The government’s increasingly tough rhetoric around immigration is threatening to deter thousands of the best international students from studying at UK universities and undermine the multibillion-pound market in foreign students, according to the head of the group that represents British universities.
Nicola Dandridge, chief executive of Universities UK, said the flurry of recent statements by senior ministers calling for a crackdown on “bogus students” had given the impression that overseas students were no longer welcome and was driving them towards competitor countries such as the US, Canada and Australia.
“We are concerned about the language and the atmosphere that is being created, not least because it plays very, very badly internationally,” Dandridge said. “Whatever the intentions of the politicians are … every time these sorts of comments are made by the home secretary or others it does have a potentially very damaging impact internationally.”
The home secretary, Theresa May, announced last month that consular staff would interview more than 100,000 prospective students in an attempt to prevent bogus applicants entering the country. She also said immigrants were responsible for pushing up UK house prices. The comments followed the introduction of new limitations on students’ right to work during and after their studies.
The latest figures from Ucas (pdf) and the Office for National Statistics show a slowdown in the number of non-EU undergraduate students applying to study in the UK. Since 2007, applications through Ucas from non-EU students have risen by an average of almost 7% a year.
Ucas’s January figures will be released in a couple of weeks, but preliminary statistics show an increase of 0.8%.
The ONS figures released in November showed a 26% fall in the number of visas issued for the purposes of study in the year to September 2012. Universities UK said up-to-date figures for postgraduate applicants were currently unavailable, but Dandridge said anecdotal evidence suggested the downward trend was set to accelerate.
“What universities are reporting to us [is that] they are seeing significant drops, particularly from India, from Pakistan and now from China and Saudi Arabia. These are countries that send large numbers and also they are important countries in terms of international engagement and industry engagement, so we want to be promoting and fostering relations with them, not erecting barriers.”
Overseas students are estimated to bring £8bn a year into the economy (pdf), a figure projected to rise to £16.8bn by 2025, according to a study by the Department for Business, Innovation and Skills.
In November, Boris Johnson released figures revealing a 9% fall in the number of Indian students applying to study in the UK last year. A further drop of 25% is forecast for this year.
Dandridge said there was still a “vibrant market” in international students coming to UK universities, but said any fall in numbers would affect the country’s standing as a whole, not just its universities. “They bring connections that reap dividends in financial and cultural and social terms way into the future,” she said. “By all manner of measures our universities are very strong and powerful international brands. This is a very important matter … this is mission critical for universities and indeed for the country.”

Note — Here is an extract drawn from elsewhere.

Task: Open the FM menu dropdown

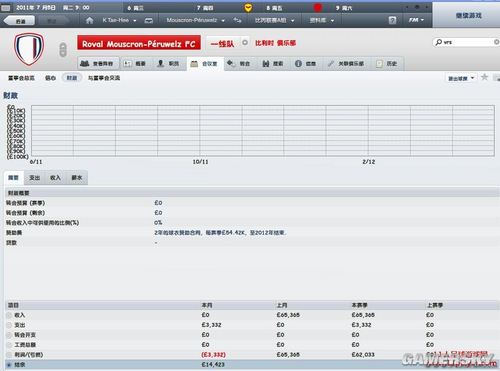Action: tap(416, 20)
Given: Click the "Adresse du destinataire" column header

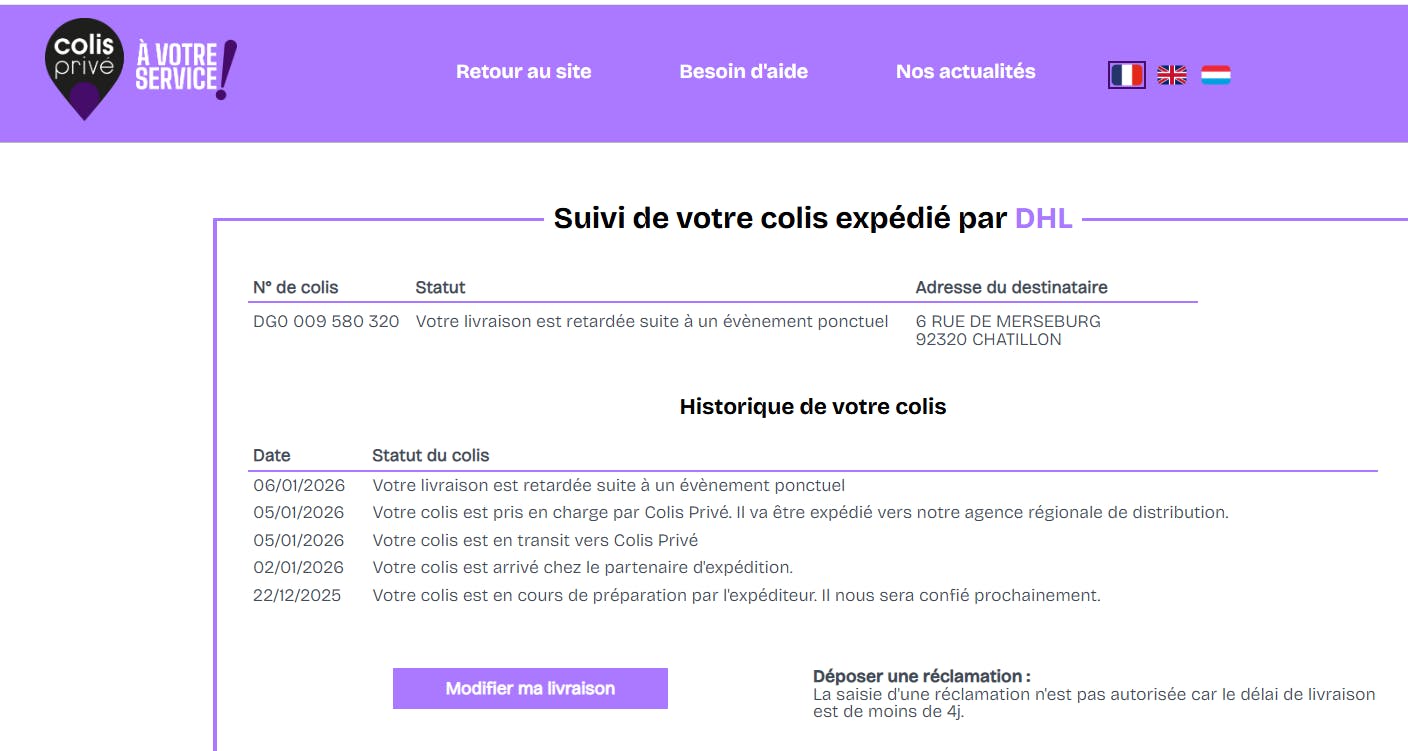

In 2011, David Cameron pledged to cut the net level of immigration to the UK to fewer than 100,000 before 2015 general election. An Institute for Public Policy Research report last month suggested the target would be missed. As the pressure mounts, universities fear ministers will increasingly focus on overseas students.
Dandridge said universities had been campaigning to exclude international students from net migration figures, a position she said had been backed by five parliamentary committees that have examined the issue.
“We have to think much more carefully about how all this is expressed and the sort of tub thumping and the easy elision of international students and fraud and bogus applications plays very badly internationally. [We need to] encourage politicians and decision-makers to portray the UK as being open and welcoming to international students. That can be done without in any sense compromising our immigration laws… At the moment politicians are failing in that task.”
Mark Harper, the immigration minister, acknowledged the “important contribution” international students made to the economy. “The UK’s education system is one of the best in the world but to maintain this reputation it is vital that we tackle the abuse of the student route, while making sure Britain remains open for business,” he said. “Too many institutions were selling immigration not education and since we have tightened our rules over 500 colleges have lost the ability to bring in international students.”